Configure the Apiserver for Audit Logging. The log path should be /etc/kubernetes/audit-logs/audit.log on the host and inside the container. The existing Audit Policy to use is at /etc/kubernetes/audit-policy/policy.yaml . The path should be the same on the host and inside the container.
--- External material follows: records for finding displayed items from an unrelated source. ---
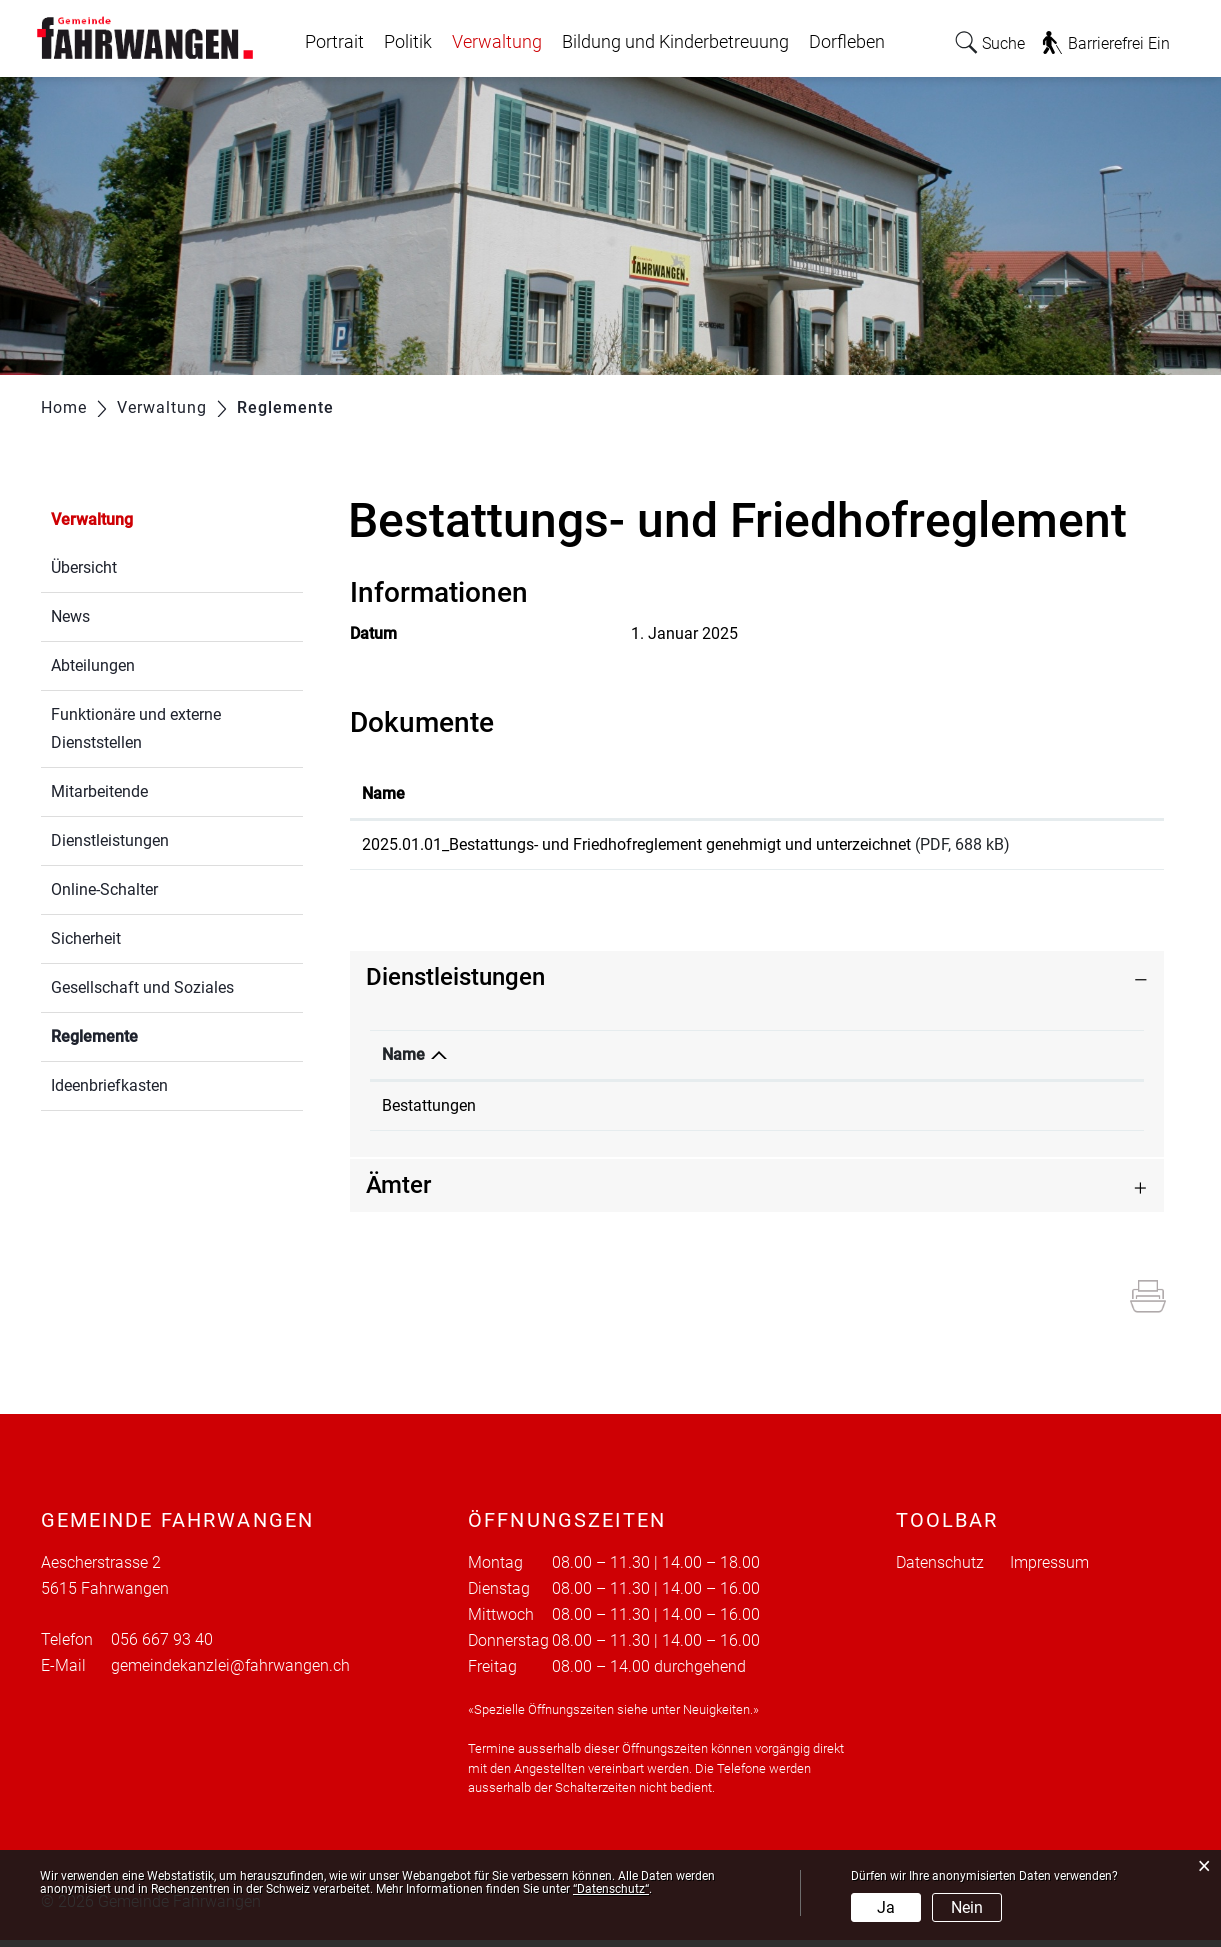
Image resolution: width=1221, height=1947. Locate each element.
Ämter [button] (398, 1192)
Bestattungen (429, 1112)
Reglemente (142, 1034)
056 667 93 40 (956, 1112)
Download (1108, 848)
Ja (886, 1907)
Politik (408, 42)
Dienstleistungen (110, 840)
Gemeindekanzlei (677, 1112)
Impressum (1049, 1569)
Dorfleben (847, 42)
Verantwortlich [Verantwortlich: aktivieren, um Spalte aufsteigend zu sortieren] (669, 1061)
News (70, 616)
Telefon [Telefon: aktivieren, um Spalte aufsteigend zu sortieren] (932, 1061)
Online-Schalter (104, 889)
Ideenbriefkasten (109, 1085)
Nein (967, 1907)
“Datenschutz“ (611, 1889)
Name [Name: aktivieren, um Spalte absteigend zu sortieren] (403, 1061)
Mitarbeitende (99, 791)
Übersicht (84, 567)
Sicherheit (86, 938)
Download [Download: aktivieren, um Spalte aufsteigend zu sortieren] (1101, 793)
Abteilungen (93, 665)
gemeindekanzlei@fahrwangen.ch (230, 1672)
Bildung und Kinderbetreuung (675, 42)
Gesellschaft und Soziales (142, 987)
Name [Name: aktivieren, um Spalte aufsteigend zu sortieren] (383, 793)
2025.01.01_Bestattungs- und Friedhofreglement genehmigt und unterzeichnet (636, 844)
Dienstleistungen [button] (455, 984)
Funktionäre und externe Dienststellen (136, 728)
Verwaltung (497, 42)
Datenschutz (940, 1569)
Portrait (334, 42)
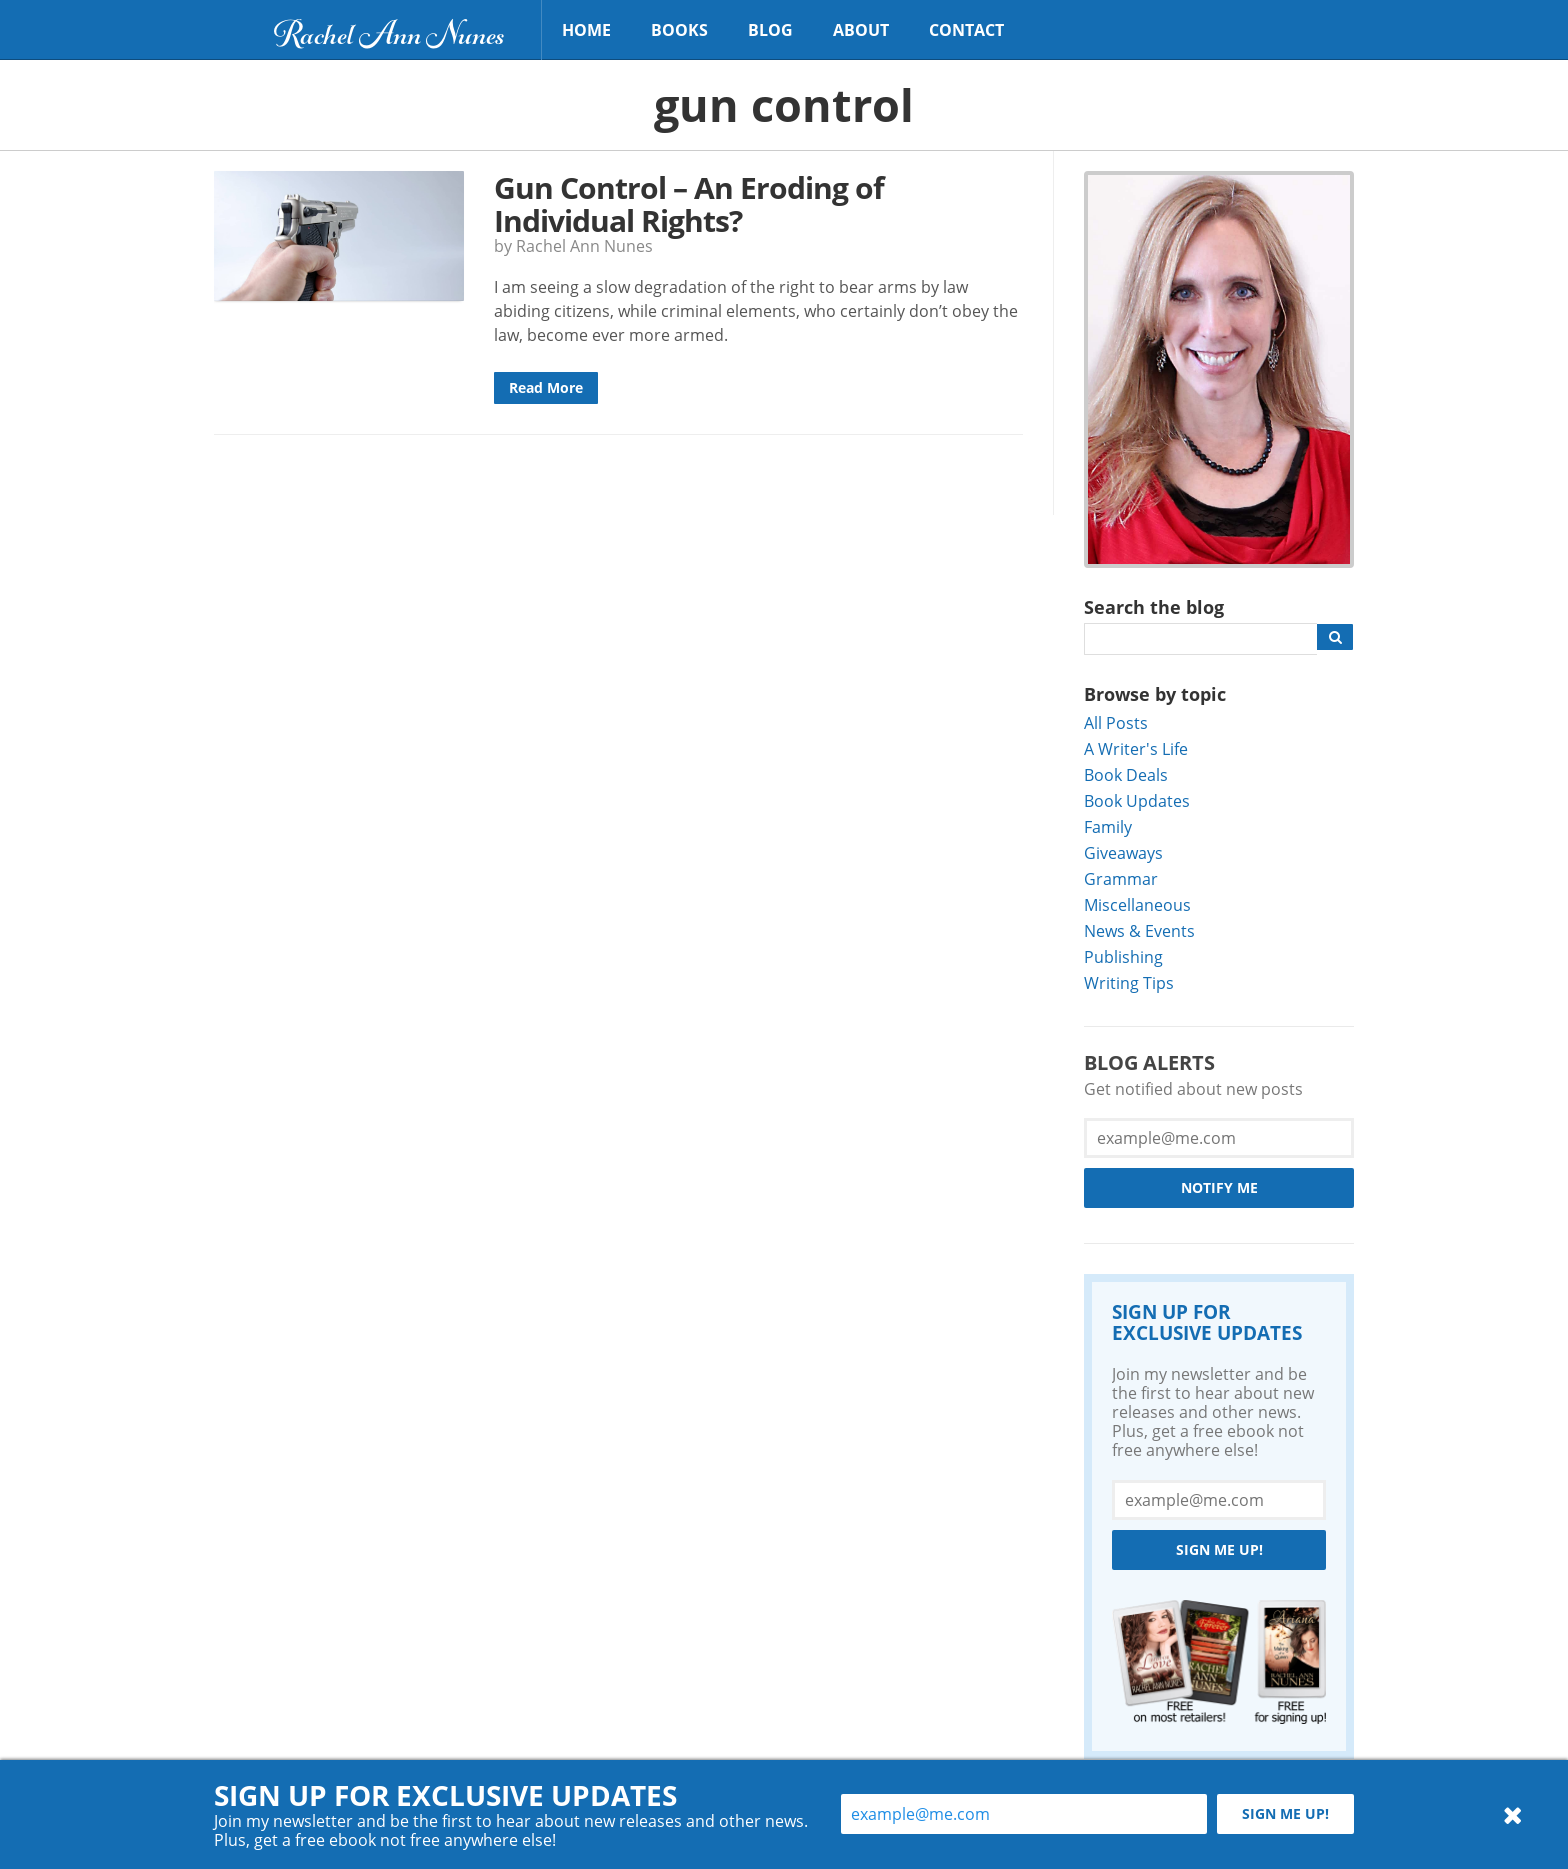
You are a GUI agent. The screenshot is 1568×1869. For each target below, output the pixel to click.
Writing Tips (1129, 982)
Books (679, 30)
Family (1108, 826)
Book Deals (1126, 774)
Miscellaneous (1137, 904)
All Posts (1116, 722)
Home (586, 30)
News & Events (1139, 930)
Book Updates (1137, 800)
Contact (966, 30)
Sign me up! (1219, 1549)
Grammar (1121, 878)
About (861, 30)
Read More (546, 387)
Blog (770, 30)
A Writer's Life (1136, 748)
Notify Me (1219, 1187)
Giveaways (1123, 852)
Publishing (1123, 956)
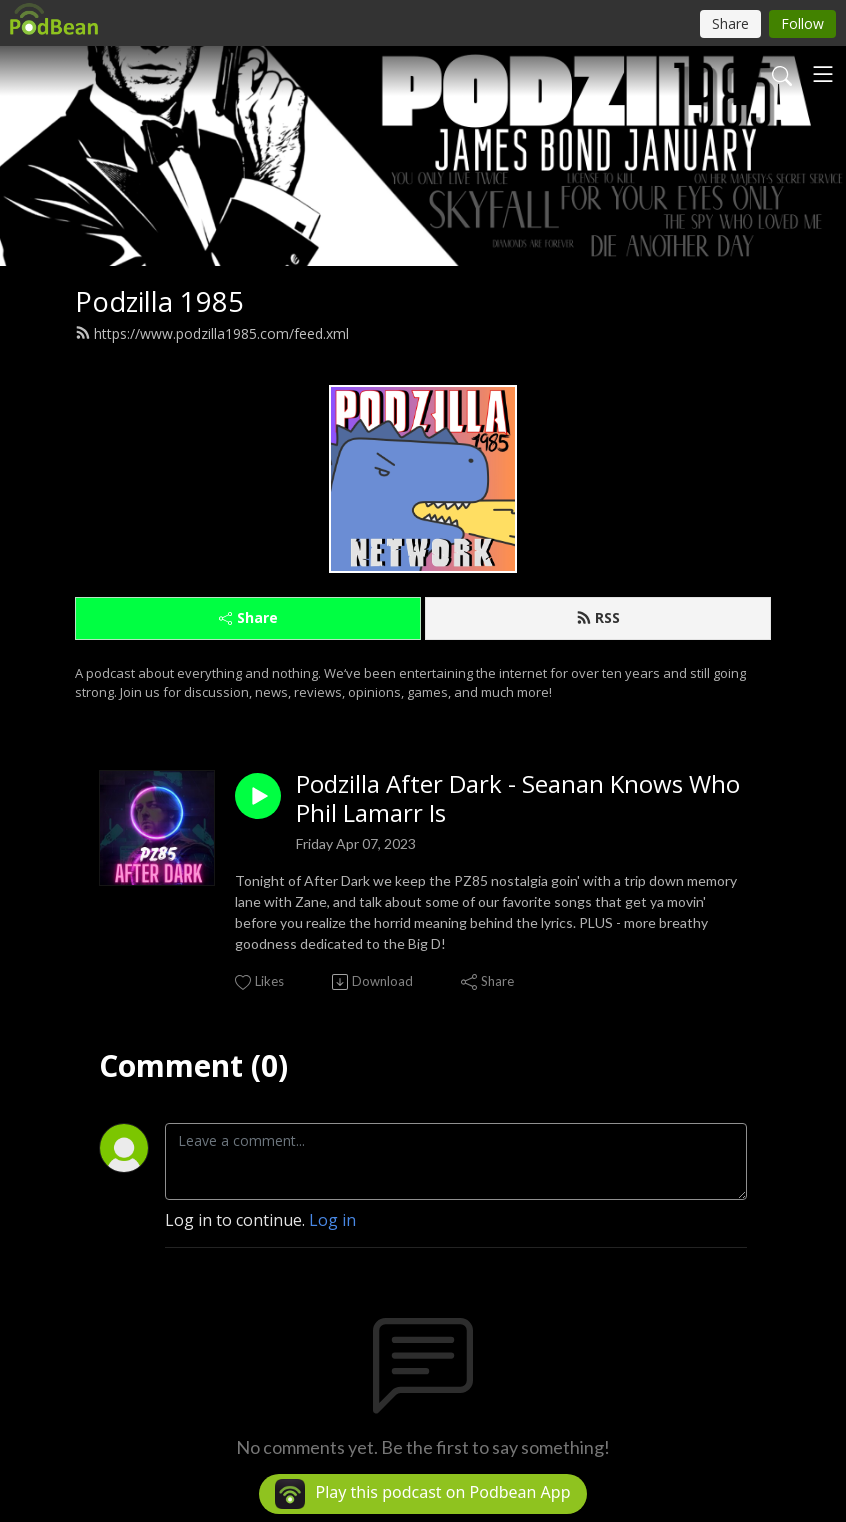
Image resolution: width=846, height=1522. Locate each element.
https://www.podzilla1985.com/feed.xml (212, 333)
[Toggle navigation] (823, 74)
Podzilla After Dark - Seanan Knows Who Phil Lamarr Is (518, 799)
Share (248, 617)
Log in (332, 1220)
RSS (598, 617)
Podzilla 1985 (159, 301)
Set argument --audit-log-maxsize=7 Set argument --audit-log-maxbackup=2

Edit /etc/kubernetes/manifests/kube-apiserver.yaml

# add new Volumes
volumes:
  - name: audit-policy
    hostPath:
      path: /etc/kubernetes/audit-policy/policy.yaml
      type: File
  - name: audit-logs
    hostPath:
      path: /etc/kubernetes/audit-logs
      type: DirectoryOrCreate
# add new VolumeMounts
volumeMounts:
  - mountPath: /etc/kubernetes/audit-policy/policy.yaml
    name: audit-policy
    readOnly: true
  - mountPath: /etc/kubernetes/audit-logs
    name: audit-logs
    readOnly: false
# enable Audit Logs
spec:
  containers:
  - command:
    - kube-apiserver
    - --audit-policy-file=/etc/kubernetes/audit-policy/policy.yaml
    - --audit-log-path=/etc/kubernetes/audit-logs/audit.log
    - --audit-log-maxsize=7
    - --audit-log-maxbackup=2

There is an unwanted process running which listens on port 1234 . Kill the process and delete the binary.

# using netstat
apt install net-tools
netstat -tulpan | grep 1234

# using lsof
lsof -i :1234

ls -l /proc/17773/exe # use your ID instead

kill 17773 # use your ID instead
rm /usr/bin/app1

Your team has decided to use kube-bench via a DaemonSet instead of installing via package manager. Go ahead and remove the kube-bench package using the default package manager.